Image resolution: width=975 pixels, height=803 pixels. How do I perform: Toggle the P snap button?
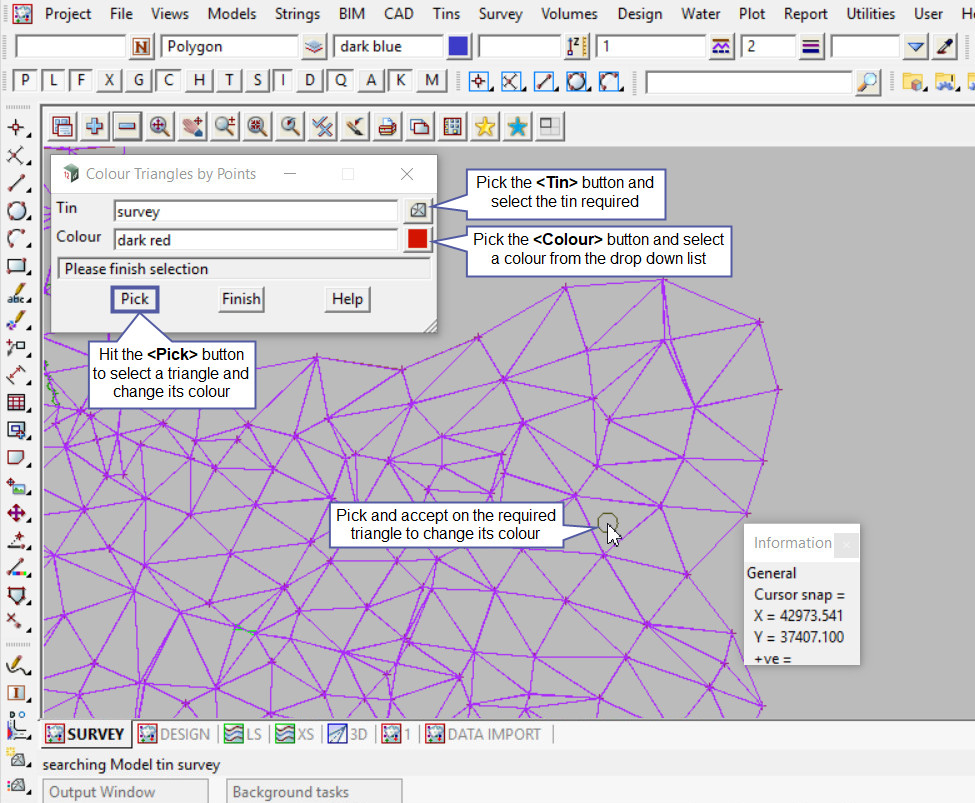[x=25, y=81]
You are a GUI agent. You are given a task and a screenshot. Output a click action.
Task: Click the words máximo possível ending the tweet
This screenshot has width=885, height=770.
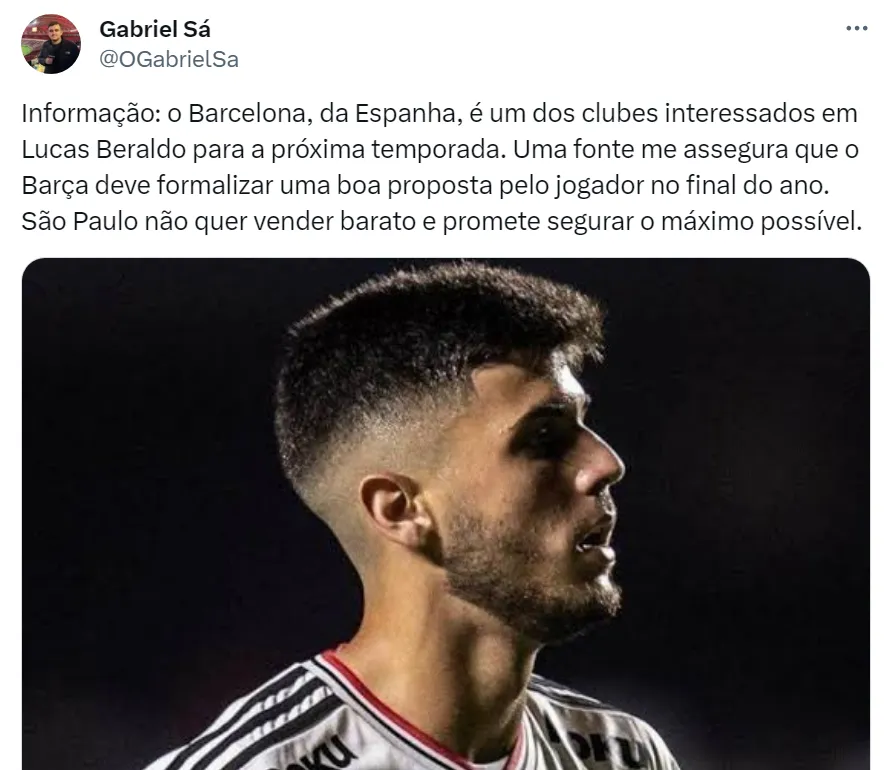761,221
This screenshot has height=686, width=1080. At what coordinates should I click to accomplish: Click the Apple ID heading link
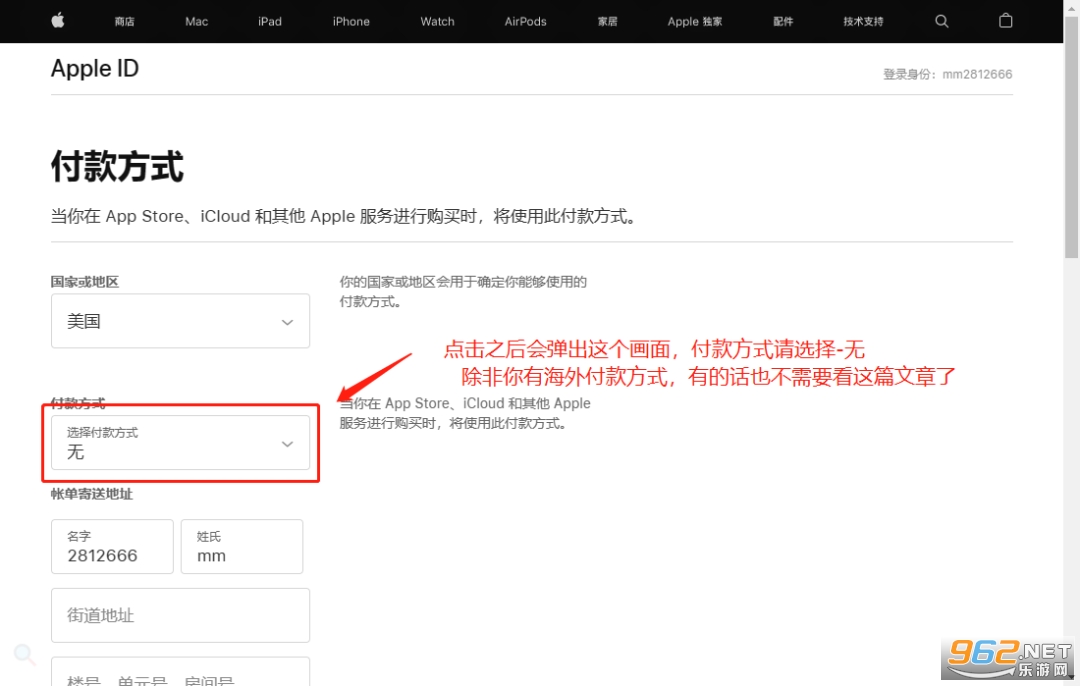point(95,68)
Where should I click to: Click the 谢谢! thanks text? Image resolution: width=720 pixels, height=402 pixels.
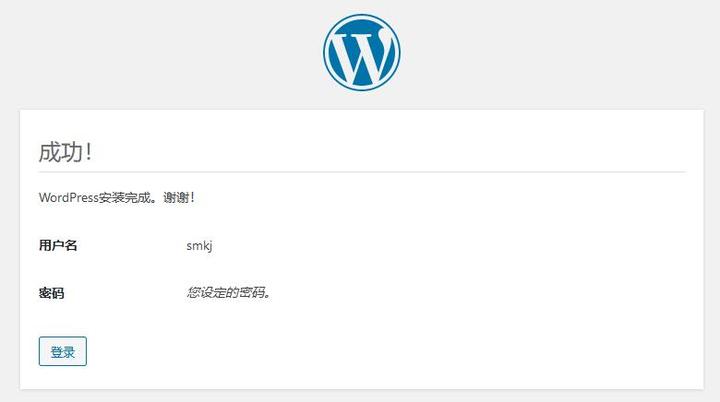point(181,198)
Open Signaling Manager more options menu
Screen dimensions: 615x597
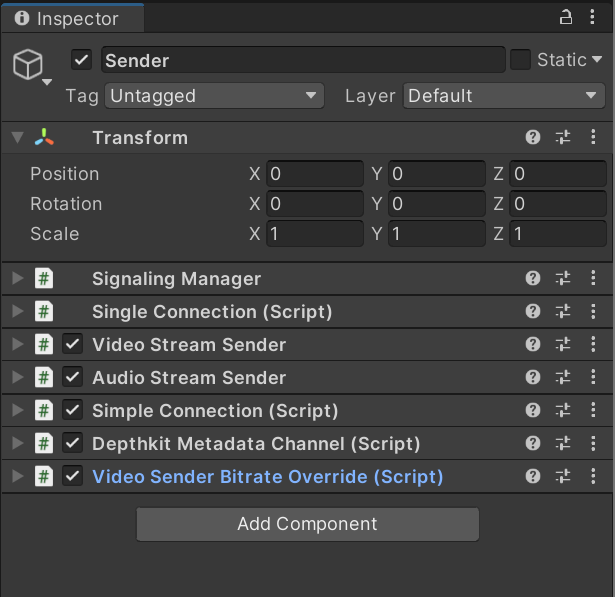[x=592, y=279]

---*---

• _WORK ITEM_:
Every line of the listing must be reproduced exactly, though the pictures are to be left out.

• _EXERCISE RESPONSE_:
Image resolution: width=975 pixels, height=803 pixels. How do I perform: Toggle the P snap button?
[x=25, y=81]
You are a GUI agent. You are given a task and a screenshot. Output a click action.
Task: Click the words máximo possível ending the tweet
This screenshot has width=885, height=770.
761,221
This screenshot has height=686, width=1080. At what coordinates should I click to accomplish: Click the Apple ID heading link
point(95,68)
Where should I click to: Click the 谢谢! thanks text? Image resolution: width=720 pixels, height=402 pixels.
point(181,198)
Open Signaling Manager more options menu
Screen dimensions: 615x597
[x=592, y=279]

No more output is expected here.